Linux processes - Essentials - Part1

Introduction to Processes

In order to understand OS Process, we need to understand what a computer program is. CPU executes a set of instructions sequentially which is stored in RAM, along with the help of CPU registers and other collaborating systems like IO and Graphics units. Stored instructions is known as a program. Program is generally an executable file, stored in the disk. If you had ever used, ls, it is a program. Process is a running instance of a program. If you run 10 ls commands in parallel, system would have 10 processes of the program. Let us try to understand processes in Linux further in this post.

Process related information - Linux

Every process has to be initiated or spawned by some other process in the system. When a process is spawned, an unique ID would be allo, known as PID. And the parent process would be identified with PPID. Run the command "ps -f" in your terminal and have a look at the columns. You could be able to see PID and PPID along with other fields. I am listing the results from my terminal below.

karthikeyan@karthikeyan:~$ ps -f
UID        PID  PPID  C STIME TTY          TIME CMD
1000      6990  3032  0 14:49 pts/4    00:00:00 bash
1000      8800  6990  0 16:08 pts/4    00:00:00 nc -l 1234
1000      8803  6990  0 16:08 pts/4    00:00:00 ps -f

You could check the bash process which is the shell. This is the parent process for all the processes, run from this shell. If you get inquisitive about this parent processes, you might want to check the parent process of bash also (PPID, 3032); For that, you have to do "ps -ef". Option 'e' is to show every process in the system. From my terminal,

UID        PID  PPID  C STIME TTY          TIME CMD
1000      3032     1  0 11:38 ?        00:00:30 /usr/bin/gnome-terminal -x /bin/sh -c '/home/karthikeyan/Desktop/Link to idea.sh'
1000      3038  3032  0 11:38 ?        00:00:00 gnome-pty-helper
1000      3039  3032  0 11:38 pts/1    00:00:00 /bin/sh -c '/home/karthikeyan/Desktop/Link to idea.sh'
1000      5802  3032  0 13:33 pts/3    00:00:00 bash
1000      6990  3032  0 14:49 pts/4    00:00:00 bash

PID 3032, which is a parent process of bash, is gnome-terminal process. The parent PID of that process, is actually init as shown below. And Init is obviously spawned by Linux kernel.

UID        PID  PPID  C STIME TTY          TIME CMD
root         1     0  0 11:21 ?        00:00:00 /sbin/init

Since every process has to be spawned by a parent, once the child exits, it has to be cleaned up by parent. Otherwise, the child would be in Zombie state. In zombie state, process resources are deallocated and only entry in the process table remains. This is needed for the parent process to know the exit status of the child process using wait(), system call. Once wait is executed on the zombie process, entry in the process would be deleted and child would move out of Zombie state.

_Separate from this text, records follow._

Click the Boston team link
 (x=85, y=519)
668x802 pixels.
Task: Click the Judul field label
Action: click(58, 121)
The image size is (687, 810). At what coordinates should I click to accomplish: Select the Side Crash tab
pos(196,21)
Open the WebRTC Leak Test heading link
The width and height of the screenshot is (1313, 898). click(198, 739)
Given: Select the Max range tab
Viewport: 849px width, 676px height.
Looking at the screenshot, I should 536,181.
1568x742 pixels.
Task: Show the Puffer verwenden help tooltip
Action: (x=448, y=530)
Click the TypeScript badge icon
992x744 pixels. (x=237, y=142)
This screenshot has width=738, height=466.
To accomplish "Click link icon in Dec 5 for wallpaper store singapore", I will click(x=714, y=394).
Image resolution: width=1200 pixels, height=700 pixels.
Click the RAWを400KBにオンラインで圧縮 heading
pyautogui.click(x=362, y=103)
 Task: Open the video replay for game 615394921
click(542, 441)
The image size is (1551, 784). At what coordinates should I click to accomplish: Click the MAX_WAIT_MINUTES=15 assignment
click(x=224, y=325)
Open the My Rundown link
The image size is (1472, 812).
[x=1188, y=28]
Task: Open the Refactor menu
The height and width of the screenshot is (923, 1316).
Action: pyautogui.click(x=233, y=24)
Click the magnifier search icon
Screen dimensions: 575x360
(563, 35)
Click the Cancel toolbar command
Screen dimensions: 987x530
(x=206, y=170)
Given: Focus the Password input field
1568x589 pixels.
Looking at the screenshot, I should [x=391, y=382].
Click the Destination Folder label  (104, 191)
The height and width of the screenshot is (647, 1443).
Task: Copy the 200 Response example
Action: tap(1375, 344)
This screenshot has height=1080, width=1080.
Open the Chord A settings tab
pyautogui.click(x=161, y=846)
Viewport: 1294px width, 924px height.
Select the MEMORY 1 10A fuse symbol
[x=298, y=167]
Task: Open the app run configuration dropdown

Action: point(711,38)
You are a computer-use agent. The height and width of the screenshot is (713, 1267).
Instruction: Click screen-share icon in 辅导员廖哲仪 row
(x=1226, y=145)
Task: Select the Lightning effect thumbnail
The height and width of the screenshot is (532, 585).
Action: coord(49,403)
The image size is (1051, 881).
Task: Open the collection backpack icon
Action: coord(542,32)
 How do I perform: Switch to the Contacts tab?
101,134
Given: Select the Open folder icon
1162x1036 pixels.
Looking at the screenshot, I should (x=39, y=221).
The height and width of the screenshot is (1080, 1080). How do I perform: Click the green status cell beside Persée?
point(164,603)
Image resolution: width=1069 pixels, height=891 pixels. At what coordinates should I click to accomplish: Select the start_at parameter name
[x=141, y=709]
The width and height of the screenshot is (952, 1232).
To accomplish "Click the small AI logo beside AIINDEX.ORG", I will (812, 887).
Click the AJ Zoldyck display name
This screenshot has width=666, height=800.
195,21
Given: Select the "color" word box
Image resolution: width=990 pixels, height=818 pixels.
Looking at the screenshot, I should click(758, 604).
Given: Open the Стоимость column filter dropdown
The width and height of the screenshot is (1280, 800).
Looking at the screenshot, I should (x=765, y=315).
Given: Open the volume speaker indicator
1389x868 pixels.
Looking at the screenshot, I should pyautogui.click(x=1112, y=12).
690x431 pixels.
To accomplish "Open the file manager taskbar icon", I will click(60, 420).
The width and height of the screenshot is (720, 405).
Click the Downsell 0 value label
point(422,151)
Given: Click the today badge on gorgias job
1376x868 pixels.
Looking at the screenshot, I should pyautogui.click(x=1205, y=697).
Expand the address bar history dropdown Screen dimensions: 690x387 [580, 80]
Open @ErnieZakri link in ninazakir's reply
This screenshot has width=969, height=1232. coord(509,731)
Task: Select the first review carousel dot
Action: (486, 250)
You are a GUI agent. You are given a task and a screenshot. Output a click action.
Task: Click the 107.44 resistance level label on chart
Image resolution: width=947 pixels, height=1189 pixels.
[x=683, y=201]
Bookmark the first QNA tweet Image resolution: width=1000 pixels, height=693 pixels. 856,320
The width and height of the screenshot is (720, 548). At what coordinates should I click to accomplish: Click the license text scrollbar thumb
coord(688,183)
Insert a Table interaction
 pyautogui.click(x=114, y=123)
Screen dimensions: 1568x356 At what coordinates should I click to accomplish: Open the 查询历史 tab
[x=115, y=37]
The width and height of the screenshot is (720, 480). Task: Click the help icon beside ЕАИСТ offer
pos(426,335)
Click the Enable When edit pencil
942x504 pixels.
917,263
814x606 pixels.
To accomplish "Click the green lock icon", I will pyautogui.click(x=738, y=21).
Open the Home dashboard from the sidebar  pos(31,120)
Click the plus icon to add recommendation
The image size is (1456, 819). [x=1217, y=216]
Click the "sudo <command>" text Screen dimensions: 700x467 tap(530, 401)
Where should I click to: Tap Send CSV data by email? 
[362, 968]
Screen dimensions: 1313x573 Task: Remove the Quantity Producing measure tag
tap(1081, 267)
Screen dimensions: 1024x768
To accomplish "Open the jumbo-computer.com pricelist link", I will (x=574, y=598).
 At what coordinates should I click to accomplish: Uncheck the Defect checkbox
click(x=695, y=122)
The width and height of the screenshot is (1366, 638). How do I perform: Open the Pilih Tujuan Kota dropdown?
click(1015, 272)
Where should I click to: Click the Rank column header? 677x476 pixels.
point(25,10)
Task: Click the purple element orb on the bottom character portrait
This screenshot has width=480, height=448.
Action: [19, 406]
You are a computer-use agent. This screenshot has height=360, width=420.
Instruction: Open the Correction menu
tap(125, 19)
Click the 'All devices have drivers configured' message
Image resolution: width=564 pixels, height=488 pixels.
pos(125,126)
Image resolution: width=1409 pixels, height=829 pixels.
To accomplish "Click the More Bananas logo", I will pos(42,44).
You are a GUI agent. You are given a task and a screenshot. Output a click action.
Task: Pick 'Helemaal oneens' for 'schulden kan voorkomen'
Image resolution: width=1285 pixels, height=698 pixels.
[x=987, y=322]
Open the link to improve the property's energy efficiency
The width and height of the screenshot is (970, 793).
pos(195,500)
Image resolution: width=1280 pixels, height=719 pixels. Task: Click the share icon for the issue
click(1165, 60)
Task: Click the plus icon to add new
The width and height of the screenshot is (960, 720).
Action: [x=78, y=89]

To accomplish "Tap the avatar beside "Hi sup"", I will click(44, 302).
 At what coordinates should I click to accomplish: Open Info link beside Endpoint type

Zombie state is the termination state of the process and there are other states also, as given below:

Running
This is the state of the process, when it is executing. When it gets preempted by scheduler, it would move to ready state and to ready queue to get scheduled later.

Suspended
If the process is waiting on IO or Network, it would be in this state.

Stopped
If the process is in this state, it is stopped by another process, usually a debugger. Once it moves out of this, it would go to ready state.

Handy commands

In this section, we discuss some important commands related with linux processes.

The most important command to remember is "ps aux". This gives almost all the important information about the processes in the system.

PS - Process snap-shot. And a signifies all processes, u signifies user oriented format.

Generally "ps aux" output is lengthy, so Grep or more may be used along with that.

Other important options with ps are:

-e Every process
-f Full format
-p PID List, useful for filtering on PIDs

You could have a look at PS Man page for other options.

Internals of Process

Structure task_struct, defined in linux/sched.h, represents a process. For every process, there would be one task_struct allocated by kernel to store information about the process. So, analyzing this structure, gives us very useful information. Since this is a huge topic, let us take a simple overview alone, in this post. And I would cover other important stuff in a next post :)

Let us understand some important fields.

volatile long state;
This holds the state of the process; We have discussed states in this post.

int prio, static_prio, normal_prio;
unsigned int rt_priority;
Priority of the process.

struct mm_struct *mm, *active_mm;
This is very important field, holds the address space of the process. As you know, every process has its own address space, so that one process can't accidentally write into another process' memory space.

struct thread_struct thread;
This stores CPU state of the process.

struct fs_struct *fs;
struct files_struct *files;

This stores the file descriptors table for the process and other file-system related information would be in the struct fs_struct pointed by 'fs'.

int exit_state;
int exit_code, exit_signal;

This is to know the exit status of the process.

struct pid_link pids[PIDTYPE_MAX];

Hash table for PIDs, to expedite finding of task_struct, given a PID. And the following lists help for walking through processes.

struct list_head children;

This is a doubly linked list for Children processes spawned by this process.

struct list_head sibling;

This is a doubly linked list for siblings of process.